**Exercise passage:**

=-=-=

Theory and Systems for Weak Supervision
Chris Ré (Stanford)
If you want to build a high-quality machine learning product, build a large, high-quality training set. At first glance, this seems as useful as the statement “if you want to be rich, get a lot of money.” However, a key idea driving our work is that new theoretical and systems concepts such as weak supervision, automatic data augmentation policies, and more, can enable engineers to build training sets and so AI applications more quickly and cost effectively.

=-=-=

**Supplied entries:**

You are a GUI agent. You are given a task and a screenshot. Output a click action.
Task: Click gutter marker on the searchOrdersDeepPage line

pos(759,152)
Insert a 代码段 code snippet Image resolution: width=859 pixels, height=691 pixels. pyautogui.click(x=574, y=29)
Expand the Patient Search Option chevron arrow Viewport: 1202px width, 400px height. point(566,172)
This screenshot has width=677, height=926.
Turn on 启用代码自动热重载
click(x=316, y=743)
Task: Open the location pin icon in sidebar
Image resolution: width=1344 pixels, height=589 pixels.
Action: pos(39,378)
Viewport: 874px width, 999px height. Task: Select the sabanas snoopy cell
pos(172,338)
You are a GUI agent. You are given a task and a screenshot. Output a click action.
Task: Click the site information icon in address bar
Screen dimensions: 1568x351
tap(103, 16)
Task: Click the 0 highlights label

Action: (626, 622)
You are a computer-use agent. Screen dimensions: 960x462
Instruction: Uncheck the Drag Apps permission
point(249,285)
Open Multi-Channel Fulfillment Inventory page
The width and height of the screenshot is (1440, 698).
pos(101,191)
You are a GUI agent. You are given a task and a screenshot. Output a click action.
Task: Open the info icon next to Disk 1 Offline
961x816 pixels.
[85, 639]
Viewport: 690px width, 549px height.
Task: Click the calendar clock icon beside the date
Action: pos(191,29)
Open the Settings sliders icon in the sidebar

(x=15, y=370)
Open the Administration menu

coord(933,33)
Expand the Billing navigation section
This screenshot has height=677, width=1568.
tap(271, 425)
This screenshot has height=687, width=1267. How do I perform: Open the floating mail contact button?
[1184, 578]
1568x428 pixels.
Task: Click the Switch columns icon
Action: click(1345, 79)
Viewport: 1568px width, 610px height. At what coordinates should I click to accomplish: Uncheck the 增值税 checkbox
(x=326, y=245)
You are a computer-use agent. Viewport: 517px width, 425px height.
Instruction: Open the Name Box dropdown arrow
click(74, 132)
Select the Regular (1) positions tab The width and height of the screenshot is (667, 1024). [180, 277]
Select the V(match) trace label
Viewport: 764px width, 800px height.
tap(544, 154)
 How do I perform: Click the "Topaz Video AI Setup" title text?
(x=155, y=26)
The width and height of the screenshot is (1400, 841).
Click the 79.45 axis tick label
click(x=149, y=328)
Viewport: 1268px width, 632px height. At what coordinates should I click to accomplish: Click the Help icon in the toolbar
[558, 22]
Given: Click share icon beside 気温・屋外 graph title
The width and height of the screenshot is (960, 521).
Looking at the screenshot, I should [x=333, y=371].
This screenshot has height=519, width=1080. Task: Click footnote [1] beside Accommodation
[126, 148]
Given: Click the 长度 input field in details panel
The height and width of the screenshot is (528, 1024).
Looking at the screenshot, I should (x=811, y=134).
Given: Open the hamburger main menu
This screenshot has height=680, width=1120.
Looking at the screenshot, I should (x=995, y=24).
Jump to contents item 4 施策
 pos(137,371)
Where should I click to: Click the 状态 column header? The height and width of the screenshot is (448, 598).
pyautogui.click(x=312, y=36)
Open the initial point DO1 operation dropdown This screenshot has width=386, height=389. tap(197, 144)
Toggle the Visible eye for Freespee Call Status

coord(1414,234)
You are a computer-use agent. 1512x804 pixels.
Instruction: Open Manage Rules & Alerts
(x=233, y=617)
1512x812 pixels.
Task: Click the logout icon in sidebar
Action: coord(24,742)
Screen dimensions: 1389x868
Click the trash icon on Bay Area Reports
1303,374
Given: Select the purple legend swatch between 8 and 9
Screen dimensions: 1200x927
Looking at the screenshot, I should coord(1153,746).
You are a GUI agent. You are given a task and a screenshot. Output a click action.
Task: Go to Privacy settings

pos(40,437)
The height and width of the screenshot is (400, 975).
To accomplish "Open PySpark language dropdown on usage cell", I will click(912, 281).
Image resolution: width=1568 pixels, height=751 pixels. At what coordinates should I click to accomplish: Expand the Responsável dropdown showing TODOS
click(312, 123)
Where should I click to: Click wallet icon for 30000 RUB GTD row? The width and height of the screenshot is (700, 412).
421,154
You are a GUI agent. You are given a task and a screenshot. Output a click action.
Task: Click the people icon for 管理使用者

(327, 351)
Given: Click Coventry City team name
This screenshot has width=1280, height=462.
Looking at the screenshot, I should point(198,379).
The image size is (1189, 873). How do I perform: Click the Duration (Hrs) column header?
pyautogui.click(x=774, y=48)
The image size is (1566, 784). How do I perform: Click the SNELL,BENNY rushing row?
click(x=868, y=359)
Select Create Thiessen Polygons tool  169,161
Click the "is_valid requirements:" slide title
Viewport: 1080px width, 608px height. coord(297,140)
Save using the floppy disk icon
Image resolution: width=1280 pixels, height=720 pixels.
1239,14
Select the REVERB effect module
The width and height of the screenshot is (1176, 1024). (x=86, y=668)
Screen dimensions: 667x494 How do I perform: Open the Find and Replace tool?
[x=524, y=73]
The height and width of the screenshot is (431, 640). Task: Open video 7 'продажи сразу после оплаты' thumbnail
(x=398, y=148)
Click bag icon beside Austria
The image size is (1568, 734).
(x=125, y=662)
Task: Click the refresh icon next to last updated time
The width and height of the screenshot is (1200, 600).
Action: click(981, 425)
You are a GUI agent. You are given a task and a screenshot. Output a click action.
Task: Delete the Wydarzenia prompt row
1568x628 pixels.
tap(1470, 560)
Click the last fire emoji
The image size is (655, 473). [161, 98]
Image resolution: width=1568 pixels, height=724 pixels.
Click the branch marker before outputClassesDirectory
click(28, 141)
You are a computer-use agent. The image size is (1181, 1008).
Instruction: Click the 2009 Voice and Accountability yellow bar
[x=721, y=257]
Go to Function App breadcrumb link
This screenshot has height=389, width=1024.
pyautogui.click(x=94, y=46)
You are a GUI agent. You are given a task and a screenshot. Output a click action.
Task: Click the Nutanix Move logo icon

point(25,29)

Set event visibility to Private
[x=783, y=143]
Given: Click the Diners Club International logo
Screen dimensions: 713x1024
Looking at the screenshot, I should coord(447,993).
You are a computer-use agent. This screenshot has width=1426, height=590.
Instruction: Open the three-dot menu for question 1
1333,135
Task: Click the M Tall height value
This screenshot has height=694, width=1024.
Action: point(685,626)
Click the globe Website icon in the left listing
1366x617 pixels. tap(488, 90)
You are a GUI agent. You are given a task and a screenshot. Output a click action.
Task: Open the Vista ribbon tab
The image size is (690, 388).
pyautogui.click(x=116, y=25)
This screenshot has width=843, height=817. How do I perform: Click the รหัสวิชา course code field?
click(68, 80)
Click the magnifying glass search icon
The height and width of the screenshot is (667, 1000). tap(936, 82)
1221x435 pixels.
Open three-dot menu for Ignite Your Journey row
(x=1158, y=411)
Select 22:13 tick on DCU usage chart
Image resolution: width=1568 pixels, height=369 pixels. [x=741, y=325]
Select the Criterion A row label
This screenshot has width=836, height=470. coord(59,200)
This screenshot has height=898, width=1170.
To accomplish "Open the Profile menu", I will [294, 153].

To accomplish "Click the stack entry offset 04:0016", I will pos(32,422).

=-=-=

**Activity:**
Edit the page on weak supervision so that "engineers" reads "developers". Begin at the words "Theory and Systems", stop after "and cost effectively.", and give that part in full.

**Result of the task:**
Theory and Systems for Weak Supervision
Chris Ré (Stanford)
If you want to build a high-quality machine learning product, build a large, high-quality training set. At first glance, this seems as useful as the statement “if you want to be rich, get a lot of money.” However, a key idea driving our work is that new theoretical and systems concepts such as weak supervision, automatic data augmentation policies, and more, can enable developers to build training sets and so AI applications more quickly and cost effectively.